To understand how Ireland came to lag behind so severely, you must examine the core values at the heart of drug policy. At present, Ireland follows a policy of criminalisation, which considers harm reduction and recovery for drug users as a secondary consideration. Government officials themselves have admitted that recovery is a “weak point” in Ireland’s Drug Response Strategy. This “weak point” highlights what experts identify as a lack of political will to resolve the issue, citing stigma as the main barrier to action.
The fact is that drugs hurt some communities more than others, according to a leading expert in this field Dr. Austin O’Carroll. As he explains, this is because it is widely acknowledged that trauma is the root of addiction. Thus, people who grow up in disadvantaged areas have a much higher chance of undergoing trauma, and are therefore more predisposed to battling addiction. Reid went so far as to express the belief that if drugs impacted wealthier areas at the same rate as disadvantaged ones, this would be more of a political priority. Thus, for Reid and O’Carroll, the systemic dehumanisation of drug users is not just harmful to themselves, but to society as a whole.
A key takeaway from the European Working Group On Drugs Oriented Recovery Research conference, which took place at Trinity College Dublin this year, is that in order to holistically and effectively respond to drug use, it needs to be viewed as a wider community issue. It is clear that such an attitude is lacking in Ireland. And although addiction does not discriminate, while it is important to acknowledge the class-based element, such considerations should not curb empathy or attention. Furthermore, with synthetic opioids increasingly affecting more widely-consumed party drugs, the risk of fatality for any and all drug users is on the rise.
“Such measures not only empower students… but also give them the tools to potentially save a life”
Though the Citizens’ Assembly offers hope for a move towards more progressive policies, it is not enough for them to be implemented in a vacuum. Ireland must create engaged and active communities which can effectively implement harm reduction; this conversation can no longer be relegated to the outskirts of society. One way to begin this process could be to bring concrete harm reduction support into institutions such as Trinity. This is already widely practised across many American universities where the provision of free Narcan and training to students has been normalised in response to the Fentanyl crisis. Such measures not only empower students who may need help themselves, but also give them the tools to potentially save a life.
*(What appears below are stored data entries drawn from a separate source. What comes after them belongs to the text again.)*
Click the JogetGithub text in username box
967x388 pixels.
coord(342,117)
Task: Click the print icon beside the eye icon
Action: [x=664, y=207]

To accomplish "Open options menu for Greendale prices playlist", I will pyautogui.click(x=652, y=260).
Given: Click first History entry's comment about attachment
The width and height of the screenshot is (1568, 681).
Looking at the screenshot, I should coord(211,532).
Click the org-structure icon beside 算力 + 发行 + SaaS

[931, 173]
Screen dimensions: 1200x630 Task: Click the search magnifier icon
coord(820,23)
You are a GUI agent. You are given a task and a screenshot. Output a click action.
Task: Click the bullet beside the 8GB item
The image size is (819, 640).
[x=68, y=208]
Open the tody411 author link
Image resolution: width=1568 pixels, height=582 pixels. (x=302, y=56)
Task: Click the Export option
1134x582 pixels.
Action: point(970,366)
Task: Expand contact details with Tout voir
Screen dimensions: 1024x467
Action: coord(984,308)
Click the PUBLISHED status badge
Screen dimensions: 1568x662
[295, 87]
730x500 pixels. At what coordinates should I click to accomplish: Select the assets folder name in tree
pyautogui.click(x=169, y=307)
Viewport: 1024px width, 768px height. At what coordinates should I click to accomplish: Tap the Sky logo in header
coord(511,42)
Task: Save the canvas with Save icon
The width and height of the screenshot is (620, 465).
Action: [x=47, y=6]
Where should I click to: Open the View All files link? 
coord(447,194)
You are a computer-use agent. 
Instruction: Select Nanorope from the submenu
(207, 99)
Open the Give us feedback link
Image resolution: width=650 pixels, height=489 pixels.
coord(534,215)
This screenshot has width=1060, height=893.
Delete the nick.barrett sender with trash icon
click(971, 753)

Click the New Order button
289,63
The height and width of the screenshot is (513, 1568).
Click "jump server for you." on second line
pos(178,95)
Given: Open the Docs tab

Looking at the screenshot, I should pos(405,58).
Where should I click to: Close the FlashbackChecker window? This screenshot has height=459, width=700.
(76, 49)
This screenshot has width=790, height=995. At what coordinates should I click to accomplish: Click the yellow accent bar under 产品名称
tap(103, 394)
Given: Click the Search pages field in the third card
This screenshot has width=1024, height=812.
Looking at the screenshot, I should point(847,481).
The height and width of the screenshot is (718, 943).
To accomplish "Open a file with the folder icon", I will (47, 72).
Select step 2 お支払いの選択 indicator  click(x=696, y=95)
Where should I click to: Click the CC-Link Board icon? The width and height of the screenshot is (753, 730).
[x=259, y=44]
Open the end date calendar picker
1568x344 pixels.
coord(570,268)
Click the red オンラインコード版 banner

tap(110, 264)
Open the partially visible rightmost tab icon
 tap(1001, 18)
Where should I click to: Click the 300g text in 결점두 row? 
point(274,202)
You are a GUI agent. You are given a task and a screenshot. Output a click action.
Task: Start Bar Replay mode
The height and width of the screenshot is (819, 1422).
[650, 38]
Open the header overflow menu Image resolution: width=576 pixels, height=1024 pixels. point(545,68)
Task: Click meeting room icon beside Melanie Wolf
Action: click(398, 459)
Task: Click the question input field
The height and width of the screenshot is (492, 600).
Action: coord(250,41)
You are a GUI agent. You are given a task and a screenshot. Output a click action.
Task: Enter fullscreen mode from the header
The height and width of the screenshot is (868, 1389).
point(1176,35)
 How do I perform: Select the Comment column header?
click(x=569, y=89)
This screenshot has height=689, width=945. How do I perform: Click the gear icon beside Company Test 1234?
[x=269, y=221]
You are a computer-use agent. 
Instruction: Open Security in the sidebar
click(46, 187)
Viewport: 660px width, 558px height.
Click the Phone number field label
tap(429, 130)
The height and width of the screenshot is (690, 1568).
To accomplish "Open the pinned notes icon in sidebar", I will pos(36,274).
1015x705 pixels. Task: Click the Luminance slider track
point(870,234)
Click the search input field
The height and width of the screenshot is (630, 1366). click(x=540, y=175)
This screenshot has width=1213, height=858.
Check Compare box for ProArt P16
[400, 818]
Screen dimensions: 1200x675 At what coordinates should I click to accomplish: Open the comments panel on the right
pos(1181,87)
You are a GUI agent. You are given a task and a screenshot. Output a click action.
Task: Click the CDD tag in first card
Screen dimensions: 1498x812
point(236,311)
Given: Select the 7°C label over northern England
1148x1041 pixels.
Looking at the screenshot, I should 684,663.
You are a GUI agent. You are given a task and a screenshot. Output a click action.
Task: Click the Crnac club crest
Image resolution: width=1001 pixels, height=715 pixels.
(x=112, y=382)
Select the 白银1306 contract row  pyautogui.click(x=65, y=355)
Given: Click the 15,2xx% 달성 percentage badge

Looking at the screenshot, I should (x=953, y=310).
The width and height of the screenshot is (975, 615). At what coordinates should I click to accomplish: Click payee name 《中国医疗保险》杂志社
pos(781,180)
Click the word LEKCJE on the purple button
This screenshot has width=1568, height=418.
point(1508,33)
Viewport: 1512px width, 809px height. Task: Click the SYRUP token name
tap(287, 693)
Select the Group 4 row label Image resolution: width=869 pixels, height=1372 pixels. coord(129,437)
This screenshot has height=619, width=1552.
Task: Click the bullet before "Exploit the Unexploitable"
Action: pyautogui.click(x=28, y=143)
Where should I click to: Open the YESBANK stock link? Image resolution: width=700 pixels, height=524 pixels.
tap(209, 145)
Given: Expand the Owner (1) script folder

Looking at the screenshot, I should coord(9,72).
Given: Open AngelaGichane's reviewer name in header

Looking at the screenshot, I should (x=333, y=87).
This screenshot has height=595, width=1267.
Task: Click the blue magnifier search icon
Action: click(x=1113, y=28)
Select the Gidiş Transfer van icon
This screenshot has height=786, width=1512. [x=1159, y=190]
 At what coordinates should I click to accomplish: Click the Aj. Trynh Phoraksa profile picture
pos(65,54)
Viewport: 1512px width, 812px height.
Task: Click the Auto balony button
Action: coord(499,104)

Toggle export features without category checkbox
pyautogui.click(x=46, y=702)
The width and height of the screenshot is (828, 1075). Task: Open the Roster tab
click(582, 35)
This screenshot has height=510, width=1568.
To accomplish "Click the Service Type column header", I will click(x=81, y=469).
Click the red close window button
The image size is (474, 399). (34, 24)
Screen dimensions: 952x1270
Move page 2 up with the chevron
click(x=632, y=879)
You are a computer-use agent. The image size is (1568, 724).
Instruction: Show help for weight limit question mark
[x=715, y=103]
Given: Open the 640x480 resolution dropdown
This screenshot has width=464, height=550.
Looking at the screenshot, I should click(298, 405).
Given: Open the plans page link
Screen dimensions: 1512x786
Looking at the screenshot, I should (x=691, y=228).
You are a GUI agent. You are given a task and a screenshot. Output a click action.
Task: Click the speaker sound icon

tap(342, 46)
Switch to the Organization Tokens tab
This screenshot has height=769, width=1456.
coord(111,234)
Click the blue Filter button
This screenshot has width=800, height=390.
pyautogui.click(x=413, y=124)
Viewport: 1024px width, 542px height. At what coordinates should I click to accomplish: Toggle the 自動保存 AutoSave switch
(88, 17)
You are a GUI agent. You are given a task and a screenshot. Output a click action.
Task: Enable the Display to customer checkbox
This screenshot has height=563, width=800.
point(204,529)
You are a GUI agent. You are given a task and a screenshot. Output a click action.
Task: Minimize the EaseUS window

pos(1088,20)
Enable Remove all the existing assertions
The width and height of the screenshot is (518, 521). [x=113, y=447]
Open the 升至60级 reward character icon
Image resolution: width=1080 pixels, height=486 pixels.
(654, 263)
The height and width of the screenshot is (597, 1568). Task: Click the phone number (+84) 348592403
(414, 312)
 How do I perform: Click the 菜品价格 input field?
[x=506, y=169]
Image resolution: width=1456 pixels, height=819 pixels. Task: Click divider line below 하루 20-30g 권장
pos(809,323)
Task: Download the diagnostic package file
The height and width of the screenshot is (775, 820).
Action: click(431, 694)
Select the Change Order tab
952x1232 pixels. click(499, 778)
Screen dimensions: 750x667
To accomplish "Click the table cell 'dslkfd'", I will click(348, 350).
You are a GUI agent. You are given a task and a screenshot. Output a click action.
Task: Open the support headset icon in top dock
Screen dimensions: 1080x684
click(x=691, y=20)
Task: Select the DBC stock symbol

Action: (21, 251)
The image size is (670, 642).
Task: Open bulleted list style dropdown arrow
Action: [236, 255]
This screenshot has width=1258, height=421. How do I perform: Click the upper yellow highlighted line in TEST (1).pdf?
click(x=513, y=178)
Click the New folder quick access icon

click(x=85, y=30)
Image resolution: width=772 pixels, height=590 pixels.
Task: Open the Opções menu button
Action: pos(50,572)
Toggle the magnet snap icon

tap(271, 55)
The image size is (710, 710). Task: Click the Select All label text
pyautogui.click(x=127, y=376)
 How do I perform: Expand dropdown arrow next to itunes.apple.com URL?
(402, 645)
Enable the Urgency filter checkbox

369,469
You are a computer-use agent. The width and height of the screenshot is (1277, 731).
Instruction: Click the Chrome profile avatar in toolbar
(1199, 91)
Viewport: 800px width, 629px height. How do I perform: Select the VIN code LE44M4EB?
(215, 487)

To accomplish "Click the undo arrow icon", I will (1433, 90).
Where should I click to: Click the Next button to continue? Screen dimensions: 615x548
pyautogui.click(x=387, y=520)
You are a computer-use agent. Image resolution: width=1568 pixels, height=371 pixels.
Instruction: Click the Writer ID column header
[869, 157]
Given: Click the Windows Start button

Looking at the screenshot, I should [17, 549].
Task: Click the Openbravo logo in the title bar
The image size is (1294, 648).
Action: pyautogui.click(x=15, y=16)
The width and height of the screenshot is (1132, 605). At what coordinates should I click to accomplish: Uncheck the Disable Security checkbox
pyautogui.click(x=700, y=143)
As a country, we have the chance to put this infrastructure in place before it reaches crisis point, but a shift in attitude is needed within the wider public consciousness. Drug use and drug-related deaths should no longer be viewed with the apathy we have come to expect. Outside of specific services for drug users, “awareness” campaigns about not mixing substances and drinking water should not be the limits of harm reduction policies. Ireland, along with the rest of Europe, can and must make this a political priority. The question that remains is whether attitudes will shift in time.